Geiss gab auf dem Kongress bekannt, dass Siemens den 3D-Spezialisten VRcontext übernimmt. Mit der Produktfamilie Walkinside wird die Softwarelösung Comos für ganzheitliches Anlagenmanagement um eine 3D-Visualisierungs- und Trainingssoftware ergänzt, die den schnellen Zugriff auf 3D-Engineering-Daten aus dem Basic- und Detail-Engineering sichert. Bidirektional ist Comos mit Walkinside über eine Standardschnittstelle verknüpft. Dabei fungiert Comos als globales Datenzentrum, die Anlagedaten stehen in allen Lebenszyklen für Planungszwecke, zur Überwachung, für den Betrieb und auch für Schulungen aktuell als 3D-Modell zur Verfügung.
Integration von Contractoren
Operational Engineering bedeutet bei der BASF das betriebsnahe Engineering im Bestand. Dabei liegt ein Großteil der Projekte unter zwei Millionen Euro. Jährlich plant das Engineering allein im Werk Ludwigshafen rund 600 km neue Rohrleitungen, aktuell sind 450 Projekte in der Planung oder Realisierung. Aufgrund der Vielzahl an Änderungen in den Bestandsanlagen ist für die BASF das digitale Modell äußerst wichtig, damit alle Änderungsplanungen nahe an der Realität bleiben.
Wie die BASF externe Contractoren in die Digital Plant integriert, darüber referierte Axel Franke. Wichtiger noch: Er befragte das Podium, wo denn die Contractoren als Partner der BASF der Schuh drücke? Er drückt an manchen Stellen, vielfach aber hier:
- Gewünscht wird eine Standardisierung im graphischen Bereich bei der Darstellung von Komponenten im P&ID.

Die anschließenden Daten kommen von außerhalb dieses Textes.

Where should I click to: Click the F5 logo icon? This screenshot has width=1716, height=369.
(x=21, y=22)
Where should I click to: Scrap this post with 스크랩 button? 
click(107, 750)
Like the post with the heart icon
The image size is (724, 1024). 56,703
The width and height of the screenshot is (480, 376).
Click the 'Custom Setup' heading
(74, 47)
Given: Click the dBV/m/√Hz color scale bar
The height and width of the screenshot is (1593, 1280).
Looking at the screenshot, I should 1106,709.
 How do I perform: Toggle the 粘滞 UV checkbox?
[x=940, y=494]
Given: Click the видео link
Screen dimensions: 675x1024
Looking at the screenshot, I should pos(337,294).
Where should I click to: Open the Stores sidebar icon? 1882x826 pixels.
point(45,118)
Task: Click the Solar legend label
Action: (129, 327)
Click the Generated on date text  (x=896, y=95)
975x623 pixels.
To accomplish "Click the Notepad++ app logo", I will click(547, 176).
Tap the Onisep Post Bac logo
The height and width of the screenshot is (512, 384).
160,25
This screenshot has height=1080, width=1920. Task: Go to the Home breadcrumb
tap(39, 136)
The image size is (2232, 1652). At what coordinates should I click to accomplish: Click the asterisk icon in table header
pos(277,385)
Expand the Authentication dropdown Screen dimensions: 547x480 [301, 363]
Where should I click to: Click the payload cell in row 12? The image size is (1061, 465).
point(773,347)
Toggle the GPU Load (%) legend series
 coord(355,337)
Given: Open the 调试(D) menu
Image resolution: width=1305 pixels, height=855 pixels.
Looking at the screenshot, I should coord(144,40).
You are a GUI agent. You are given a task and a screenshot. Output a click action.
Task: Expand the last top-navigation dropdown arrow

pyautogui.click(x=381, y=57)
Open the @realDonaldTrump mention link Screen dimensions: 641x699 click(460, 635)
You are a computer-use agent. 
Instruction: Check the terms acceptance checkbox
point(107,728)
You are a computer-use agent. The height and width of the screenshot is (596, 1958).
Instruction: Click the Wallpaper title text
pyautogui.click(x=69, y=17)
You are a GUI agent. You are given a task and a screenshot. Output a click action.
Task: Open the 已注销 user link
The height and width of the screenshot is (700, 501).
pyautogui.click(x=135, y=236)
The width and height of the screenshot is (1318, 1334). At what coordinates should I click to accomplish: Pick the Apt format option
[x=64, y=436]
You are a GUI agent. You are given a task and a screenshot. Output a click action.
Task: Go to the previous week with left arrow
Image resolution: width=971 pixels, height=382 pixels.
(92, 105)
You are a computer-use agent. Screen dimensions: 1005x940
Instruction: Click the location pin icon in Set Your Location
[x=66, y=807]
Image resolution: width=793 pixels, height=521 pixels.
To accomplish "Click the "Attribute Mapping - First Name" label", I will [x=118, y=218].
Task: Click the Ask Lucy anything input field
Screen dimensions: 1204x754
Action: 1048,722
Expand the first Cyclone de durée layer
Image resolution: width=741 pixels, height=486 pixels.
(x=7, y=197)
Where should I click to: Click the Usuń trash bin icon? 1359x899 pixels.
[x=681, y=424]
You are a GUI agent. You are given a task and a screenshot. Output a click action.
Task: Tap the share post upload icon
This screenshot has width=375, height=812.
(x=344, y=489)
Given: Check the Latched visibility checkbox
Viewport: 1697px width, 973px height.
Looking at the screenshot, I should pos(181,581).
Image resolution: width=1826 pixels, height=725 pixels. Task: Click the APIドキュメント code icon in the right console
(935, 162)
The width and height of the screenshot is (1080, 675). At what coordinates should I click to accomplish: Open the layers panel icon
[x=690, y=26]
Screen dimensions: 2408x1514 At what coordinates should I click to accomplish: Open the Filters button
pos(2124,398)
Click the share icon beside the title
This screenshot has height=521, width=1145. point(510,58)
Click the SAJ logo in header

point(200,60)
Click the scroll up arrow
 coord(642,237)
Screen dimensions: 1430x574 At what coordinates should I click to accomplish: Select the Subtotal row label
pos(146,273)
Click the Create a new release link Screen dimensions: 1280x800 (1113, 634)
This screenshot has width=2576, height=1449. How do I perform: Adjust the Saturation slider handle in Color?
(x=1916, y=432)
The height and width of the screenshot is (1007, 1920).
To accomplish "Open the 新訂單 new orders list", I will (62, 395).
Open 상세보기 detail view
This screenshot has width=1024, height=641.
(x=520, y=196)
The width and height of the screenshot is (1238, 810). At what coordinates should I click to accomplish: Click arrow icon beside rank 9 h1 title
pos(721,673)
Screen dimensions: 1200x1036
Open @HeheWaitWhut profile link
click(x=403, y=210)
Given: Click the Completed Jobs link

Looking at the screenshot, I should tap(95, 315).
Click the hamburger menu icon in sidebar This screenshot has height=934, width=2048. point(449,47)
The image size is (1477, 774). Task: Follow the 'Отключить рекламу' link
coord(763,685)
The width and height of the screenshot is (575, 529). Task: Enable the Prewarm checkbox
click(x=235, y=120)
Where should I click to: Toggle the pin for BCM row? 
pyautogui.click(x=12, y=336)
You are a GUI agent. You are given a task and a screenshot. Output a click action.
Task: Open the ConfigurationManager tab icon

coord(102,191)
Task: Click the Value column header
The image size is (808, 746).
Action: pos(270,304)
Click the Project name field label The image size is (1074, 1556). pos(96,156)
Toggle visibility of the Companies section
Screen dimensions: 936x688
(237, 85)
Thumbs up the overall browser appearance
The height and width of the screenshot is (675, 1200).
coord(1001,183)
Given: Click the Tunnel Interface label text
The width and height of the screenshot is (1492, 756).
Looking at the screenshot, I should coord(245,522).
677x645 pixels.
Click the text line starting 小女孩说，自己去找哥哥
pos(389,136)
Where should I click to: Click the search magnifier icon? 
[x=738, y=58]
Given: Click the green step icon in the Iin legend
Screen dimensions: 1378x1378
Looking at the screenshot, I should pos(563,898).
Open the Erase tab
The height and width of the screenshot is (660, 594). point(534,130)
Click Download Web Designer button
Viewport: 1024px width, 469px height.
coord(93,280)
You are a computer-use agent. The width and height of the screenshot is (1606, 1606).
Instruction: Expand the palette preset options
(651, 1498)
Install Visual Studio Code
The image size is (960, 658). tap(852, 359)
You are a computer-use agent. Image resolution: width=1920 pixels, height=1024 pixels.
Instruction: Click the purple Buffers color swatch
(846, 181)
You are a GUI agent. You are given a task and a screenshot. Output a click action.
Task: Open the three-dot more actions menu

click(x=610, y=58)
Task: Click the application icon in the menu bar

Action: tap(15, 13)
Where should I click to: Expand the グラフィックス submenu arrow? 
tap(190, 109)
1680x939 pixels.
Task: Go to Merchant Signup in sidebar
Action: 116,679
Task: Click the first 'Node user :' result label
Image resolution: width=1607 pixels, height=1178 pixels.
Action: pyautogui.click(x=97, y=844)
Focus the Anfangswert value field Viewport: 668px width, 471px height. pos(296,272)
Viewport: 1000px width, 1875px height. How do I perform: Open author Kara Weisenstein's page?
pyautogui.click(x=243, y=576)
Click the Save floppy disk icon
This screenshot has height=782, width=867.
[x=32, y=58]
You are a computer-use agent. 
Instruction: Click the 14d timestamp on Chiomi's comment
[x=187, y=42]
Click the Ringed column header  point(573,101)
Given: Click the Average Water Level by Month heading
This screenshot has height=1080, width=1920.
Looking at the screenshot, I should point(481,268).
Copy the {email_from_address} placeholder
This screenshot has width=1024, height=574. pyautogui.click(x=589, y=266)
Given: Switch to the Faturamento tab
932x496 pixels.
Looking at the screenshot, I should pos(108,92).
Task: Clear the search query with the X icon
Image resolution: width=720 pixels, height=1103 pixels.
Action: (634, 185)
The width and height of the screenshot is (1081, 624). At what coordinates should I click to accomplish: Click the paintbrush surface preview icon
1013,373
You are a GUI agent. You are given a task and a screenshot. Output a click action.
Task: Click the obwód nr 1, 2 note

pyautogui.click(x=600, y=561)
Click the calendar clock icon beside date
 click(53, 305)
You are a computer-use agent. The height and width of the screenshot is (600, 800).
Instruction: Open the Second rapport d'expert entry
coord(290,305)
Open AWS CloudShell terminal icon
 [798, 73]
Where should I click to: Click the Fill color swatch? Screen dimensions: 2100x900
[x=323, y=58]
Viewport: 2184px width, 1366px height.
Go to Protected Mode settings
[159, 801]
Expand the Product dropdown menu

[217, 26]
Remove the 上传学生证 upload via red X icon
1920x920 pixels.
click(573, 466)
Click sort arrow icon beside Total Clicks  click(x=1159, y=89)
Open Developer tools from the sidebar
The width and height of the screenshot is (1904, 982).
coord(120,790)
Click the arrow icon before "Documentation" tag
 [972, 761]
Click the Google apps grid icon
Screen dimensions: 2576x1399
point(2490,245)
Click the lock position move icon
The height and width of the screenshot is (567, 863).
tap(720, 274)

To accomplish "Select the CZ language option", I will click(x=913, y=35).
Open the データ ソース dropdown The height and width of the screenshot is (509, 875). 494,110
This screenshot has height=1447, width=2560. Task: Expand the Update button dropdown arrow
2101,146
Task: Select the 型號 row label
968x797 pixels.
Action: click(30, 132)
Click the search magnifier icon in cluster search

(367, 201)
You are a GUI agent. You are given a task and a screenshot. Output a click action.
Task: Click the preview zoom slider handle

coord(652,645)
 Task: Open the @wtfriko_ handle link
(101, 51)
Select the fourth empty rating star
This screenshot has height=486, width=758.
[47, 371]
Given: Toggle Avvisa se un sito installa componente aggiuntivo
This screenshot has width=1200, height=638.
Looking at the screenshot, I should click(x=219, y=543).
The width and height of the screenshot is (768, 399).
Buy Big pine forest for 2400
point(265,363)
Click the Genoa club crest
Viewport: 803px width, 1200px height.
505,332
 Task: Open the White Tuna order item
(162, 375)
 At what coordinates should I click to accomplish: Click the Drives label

- Man beklagt den ‚fliehenden Status‘ bei Projekten, fehlende aktuelle Daten (Datenqualität und Datenkonsistenz).
- Gewünscht werden saubere Vorgaben, was wann an Ergebnissen erwartet wird.
Eine Optimierung in diesen Punkten würde beiden Seiten gut tun: Jegliche Effizienzsteigerung bei Planungs- und Montageleistungen in Brownfield-Projekten bietet erhebliche Kostenvorteile – Franke sieht ein Einsparpotenzial von 30 Prozent.